Common Optimization Patterns

Low Faithfulness Score

Problem: LLM generating claims not in context.

Solutions:

  • Increase topK to retrieve more context
  • Switch to larger chunk sizes
  • Add reranking to improve context quality
  • Use more explicit RAG prompts

Low Context Precision

Problem: Retrieving irrelevant chunks.

Solutions:

  • Try smaller chunk sizes for tighter matches
  • Use hybrid search (RRF) to combine semantic + keyword
  • Add metadata filtering
  • Tune embedding model

Low Context Recall

Problem: Missing relevant information.

Solutions:

  • Increase topK retrieval count
  • Use larger chunk overlap
  • Add query expansion
  • Try different embedding models

Low Answer Relevancy

Problem: Answers don’t address the question directly.

Solutions:

  • Improve RAG prompt template
  • Use query rewriting
  • Check if context contains the answer

Interpreting Results

What’s a Good RAGAS Score?

Score Range Interpretation
0.90+ Excellent - production ready
0.80-0.90 Good - suitable for most use cases
0.70-0.80 Acceptable - room for improvement
0.60-0.70 Fair - needs optimization
<0.60 Poor - significant issues

Comparing Configurations

When comparing configurations:

  1. Statistical Significance: Small differences (<0.02) may be noise
  2. Trade-offs: Higher precision often means lower recall
  3. Domain Specificity: Best config varies by data type
  4. Cost Considerations: More retrieval = more embedding calls

Benchmark Results Reference

Based on actual benchmarks with RAGBench dataset:

Fusion Strategy Results

Config RAGAS Faithfulness Relevancy
rrf-20 0.911 1.000 0.844
rrf-60 0.894 1.000 0.841
weighted-70v 0.893 1.000 0.841
weighted-50v 0.892 1.000 0.836
vector-only 0.884 0.960 0.845
keyword-only 0.809 N/A 0.809

Key Insight: Hybrid search (RRF) outperforms pure vector or keyword search.

Chunking Strategy Results

Config RAGAS Faithfulness Relevancy
sentence-small 0.910 1.000 0.840
sentence-large 0.893 1.000 0.838
sentence-default 0.892 1.000 0.834
markdown-default 0.885 0.960 0.847
simple-default 0.882 0.960 0.833

Key Insight: Smaller, sentence-aware chunks perform best for focused queries.

Best Practices

1. Start with Baselines

Always run benchmarks with default settings first to establish a baseline.

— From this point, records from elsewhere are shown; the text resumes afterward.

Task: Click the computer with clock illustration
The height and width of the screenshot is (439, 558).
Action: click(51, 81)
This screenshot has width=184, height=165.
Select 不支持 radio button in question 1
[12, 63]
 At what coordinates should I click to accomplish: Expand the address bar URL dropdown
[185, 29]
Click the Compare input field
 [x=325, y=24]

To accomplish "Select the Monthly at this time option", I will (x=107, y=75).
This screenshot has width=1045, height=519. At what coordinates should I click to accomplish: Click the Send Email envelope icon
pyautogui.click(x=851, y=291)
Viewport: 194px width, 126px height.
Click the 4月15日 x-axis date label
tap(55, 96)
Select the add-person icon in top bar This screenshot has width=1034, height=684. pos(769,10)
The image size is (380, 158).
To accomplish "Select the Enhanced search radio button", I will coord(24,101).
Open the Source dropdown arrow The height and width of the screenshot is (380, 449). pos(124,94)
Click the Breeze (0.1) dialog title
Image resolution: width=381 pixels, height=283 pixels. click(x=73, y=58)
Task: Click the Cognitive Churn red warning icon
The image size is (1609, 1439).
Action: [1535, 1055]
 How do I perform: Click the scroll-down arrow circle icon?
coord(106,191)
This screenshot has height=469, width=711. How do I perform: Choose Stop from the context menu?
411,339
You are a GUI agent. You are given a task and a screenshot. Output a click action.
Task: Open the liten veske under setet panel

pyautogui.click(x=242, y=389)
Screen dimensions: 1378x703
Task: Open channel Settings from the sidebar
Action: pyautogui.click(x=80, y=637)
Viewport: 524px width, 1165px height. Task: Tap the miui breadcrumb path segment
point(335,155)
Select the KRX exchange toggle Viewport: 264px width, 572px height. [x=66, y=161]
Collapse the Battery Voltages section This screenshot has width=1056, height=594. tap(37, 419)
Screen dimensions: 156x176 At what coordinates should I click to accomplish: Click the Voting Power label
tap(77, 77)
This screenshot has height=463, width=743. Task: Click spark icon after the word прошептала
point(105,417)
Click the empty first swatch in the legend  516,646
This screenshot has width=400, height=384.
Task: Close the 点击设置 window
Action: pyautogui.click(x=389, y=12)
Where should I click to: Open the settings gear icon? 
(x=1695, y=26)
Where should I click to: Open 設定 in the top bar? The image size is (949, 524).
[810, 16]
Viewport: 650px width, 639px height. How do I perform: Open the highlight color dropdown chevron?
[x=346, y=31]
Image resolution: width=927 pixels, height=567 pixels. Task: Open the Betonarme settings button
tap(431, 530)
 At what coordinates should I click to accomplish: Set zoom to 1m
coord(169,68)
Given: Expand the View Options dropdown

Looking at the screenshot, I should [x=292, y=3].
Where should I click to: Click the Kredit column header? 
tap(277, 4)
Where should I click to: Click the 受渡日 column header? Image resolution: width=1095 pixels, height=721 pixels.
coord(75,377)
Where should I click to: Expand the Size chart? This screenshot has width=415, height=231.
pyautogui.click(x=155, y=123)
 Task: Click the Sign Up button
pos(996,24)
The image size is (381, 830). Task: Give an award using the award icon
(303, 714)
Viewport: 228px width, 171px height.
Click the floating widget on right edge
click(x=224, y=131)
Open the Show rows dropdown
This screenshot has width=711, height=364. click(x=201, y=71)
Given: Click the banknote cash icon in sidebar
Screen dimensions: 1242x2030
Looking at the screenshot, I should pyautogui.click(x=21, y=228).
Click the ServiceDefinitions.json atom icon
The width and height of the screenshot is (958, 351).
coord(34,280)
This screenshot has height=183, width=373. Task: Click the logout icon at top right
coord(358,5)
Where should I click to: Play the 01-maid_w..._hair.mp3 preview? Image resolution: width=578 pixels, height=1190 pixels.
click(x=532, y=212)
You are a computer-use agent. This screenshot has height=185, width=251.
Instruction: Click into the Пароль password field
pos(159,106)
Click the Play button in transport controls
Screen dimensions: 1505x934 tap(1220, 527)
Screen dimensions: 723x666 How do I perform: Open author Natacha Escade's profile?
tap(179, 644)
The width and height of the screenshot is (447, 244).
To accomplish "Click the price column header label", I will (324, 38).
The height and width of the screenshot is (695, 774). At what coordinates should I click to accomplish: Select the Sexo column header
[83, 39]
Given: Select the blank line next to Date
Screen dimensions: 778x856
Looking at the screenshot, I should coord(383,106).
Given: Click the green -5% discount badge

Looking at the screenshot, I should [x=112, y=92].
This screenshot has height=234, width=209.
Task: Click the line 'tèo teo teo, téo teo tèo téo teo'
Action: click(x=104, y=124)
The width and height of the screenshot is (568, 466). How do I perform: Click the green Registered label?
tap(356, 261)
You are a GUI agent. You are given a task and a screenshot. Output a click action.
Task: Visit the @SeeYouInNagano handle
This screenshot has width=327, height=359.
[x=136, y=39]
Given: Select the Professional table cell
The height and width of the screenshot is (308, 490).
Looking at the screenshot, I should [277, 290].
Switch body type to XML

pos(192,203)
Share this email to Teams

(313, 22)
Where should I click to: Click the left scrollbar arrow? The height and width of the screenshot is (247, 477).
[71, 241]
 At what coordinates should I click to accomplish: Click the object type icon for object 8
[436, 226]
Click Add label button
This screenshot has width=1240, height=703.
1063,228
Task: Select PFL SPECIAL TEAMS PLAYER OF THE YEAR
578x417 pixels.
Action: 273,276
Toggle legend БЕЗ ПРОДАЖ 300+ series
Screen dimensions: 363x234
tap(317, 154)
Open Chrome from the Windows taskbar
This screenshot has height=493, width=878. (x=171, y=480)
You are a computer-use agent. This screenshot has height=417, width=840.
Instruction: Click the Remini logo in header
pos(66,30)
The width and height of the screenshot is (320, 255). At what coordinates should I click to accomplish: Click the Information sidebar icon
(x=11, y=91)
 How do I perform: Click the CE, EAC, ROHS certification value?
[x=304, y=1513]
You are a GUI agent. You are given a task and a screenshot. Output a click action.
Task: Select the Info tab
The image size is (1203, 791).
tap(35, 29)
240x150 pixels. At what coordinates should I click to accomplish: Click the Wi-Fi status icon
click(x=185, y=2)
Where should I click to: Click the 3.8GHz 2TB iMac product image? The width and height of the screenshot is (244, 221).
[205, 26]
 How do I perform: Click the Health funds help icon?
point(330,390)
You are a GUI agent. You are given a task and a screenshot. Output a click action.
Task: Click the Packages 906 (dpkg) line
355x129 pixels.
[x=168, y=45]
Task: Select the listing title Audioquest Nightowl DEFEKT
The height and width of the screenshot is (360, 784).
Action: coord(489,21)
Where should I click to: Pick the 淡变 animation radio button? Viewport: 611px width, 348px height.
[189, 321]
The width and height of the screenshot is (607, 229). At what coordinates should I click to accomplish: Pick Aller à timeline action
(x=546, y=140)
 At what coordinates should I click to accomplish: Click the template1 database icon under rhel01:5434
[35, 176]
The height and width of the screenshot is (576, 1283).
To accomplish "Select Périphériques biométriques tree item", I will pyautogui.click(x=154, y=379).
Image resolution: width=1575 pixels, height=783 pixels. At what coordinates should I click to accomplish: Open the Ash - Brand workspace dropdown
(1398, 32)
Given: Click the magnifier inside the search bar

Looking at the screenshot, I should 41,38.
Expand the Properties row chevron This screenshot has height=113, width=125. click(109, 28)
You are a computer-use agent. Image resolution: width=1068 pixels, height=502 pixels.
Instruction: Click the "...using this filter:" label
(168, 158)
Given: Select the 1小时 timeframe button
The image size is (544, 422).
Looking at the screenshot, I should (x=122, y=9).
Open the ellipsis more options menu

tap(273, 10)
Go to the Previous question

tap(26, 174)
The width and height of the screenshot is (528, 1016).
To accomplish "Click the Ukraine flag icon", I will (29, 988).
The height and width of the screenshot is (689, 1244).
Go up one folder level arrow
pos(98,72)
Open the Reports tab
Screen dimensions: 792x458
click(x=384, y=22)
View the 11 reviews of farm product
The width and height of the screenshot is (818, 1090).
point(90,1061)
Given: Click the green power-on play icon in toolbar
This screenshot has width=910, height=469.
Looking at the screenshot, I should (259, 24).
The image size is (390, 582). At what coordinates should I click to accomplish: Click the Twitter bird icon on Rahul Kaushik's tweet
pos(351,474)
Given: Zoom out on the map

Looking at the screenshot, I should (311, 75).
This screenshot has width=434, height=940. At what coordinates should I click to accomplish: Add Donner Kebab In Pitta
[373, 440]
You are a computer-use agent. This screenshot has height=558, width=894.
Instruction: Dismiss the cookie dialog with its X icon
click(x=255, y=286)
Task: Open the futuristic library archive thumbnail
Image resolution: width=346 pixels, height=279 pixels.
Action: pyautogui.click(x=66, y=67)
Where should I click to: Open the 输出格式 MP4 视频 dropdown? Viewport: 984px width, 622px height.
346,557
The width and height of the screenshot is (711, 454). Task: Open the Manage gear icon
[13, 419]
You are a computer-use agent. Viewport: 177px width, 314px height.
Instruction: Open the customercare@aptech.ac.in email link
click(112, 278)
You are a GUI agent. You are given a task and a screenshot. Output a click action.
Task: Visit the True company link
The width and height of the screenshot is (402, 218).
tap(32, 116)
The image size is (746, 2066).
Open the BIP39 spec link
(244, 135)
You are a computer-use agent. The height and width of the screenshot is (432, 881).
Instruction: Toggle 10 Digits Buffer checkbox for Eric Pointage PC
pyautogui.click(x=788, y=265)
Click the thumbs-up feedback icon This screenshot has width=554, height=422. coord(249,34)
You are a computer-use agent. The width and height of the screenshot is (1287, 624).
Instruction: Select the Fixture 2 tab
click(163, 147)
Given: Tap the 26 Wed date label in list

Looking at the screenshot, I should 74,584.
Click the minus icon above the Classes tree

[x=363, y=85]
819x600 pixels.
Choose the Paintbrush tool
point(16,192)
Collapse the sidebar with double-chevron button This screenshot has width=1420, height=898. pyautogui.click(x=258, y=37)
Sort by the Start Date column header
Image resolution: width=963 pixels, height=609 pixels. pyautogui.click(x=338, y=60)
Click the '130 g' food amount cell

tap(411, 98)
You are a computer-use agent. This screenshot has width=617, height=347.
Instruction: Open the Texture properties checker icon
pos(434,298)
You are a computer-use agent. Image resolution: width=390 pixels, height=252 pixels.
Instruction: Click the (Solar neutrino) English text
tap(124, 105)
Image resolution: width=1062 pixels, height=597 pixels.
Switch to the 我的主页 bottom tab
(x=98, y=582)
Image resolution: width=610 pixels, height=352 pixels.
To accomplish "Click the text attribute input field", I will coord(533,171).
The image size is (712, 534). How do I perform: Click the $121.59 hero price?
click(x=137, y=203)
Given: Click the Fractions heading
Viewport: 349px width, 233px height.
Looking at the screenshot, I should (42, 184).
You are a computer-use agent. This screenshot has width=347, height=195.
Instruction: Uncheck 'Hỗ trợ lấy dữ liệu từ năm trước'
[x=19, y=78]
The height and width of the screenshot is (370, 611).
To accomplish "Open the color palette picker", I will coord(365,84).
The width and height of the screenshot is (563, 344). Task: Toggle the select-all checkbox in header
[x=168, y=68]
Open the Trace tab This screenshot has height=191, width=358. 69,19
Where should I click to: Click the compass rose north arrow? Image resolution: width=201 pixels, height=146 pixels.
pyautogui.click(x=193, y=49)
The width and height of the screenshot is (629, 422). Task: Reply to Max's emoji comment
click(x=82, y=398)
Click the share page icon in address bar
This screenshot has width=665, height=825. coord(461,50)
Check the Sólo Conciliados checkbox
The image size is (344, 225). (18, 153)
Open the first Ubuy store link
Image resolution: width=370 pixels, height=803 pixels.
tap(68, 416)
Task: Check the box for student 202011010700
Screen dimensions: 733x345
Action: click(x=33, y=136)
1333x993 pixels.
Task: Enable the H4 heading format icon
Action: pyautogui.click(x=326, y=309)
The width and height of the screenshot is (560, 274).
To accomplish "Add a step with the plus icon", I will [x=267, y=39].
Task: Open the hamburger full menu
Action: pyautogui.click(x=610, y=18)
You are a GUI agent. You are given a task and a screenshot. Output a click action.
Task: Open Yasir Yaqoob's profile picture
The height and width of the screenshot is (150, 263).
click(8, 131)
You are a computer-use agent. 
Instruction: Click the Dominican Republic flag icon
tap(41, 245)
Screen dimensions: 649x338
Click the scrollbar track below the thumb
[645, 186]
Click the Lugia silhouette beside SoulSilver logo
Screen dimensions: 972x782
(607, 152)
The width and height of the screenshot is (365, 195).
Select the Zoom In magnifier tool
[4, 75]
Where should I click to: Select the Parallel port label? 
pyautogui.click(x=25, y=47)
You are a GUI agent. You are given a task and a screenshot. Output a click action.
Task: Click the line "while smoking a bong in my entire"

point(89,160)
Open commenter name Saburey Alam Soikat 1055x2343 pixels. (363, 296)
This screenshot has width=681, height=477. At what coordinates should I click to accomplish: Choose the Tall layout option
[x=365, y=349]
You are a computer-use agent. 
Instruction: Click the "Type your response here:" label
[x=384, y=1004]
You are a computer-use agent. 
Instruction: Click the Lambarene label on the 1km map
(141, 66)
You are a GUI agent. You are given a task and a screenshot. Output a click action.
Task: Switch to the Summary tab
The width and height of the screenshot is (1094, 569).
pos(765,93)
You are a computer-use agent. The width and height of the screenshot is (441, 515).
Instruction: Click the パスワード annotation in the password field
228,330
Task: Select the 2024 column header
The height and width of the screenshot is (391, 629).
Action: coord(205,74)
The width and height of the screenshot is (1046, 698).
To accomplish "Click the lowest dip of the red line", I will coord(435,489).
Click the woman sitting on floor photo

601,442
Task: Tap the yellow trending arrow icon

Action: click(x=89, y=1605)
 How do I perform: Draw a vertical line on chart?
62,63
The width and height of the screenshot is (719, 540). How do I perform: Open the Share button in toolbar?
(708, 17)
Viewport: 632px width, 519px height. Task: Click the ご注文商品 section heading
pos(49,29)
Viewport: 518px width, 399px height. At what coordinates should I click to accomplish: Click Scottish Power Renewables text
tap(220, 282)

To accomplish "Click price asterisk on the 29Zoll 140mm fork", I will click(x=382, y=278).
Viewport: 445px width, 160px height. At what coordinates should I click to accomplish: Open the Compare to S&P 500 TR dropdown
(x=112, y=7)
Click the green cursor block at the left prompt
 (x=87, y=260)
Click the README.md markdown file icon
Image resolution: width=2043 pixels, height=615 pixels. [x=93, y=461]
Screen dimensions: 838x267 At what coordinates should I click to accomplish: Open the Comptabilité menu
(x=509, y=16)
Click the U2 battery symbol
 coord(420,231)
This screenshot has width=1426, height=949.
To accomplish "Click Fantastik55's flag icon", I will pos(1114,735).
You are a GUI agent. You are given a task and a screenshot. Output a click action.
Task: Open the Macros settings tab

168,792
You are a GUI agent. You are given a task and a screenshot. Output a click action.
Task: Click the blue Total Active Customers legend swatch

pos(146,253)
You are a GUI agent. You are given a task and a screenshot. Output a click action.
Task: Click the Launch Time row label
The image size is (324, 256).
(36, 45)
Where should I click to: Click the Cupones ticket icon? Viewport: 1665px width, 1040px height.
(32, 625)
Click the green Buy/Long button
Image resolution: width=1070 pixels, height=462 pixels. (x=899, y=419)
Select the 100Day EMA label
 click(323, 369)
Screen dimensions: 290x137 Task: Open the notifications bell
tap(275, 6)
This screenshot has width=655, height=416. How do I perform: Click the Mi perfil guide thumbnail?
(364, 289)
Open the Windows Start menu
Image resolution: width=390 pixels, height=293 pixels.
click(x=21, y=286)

2. Change One Variable at a Time

When optimizing, change only one configuration at a time to understand impact.

3. Use Representative Data

Your benchmark dataset should reflect real-world queries your system will handle.

4. Consider the Full Picture

Don’t optimize for one metric at the expense of others. Balance is key.

5. Monitor in Production

Benchmark scores are offline metrics. Monitor real user satisfaction in production.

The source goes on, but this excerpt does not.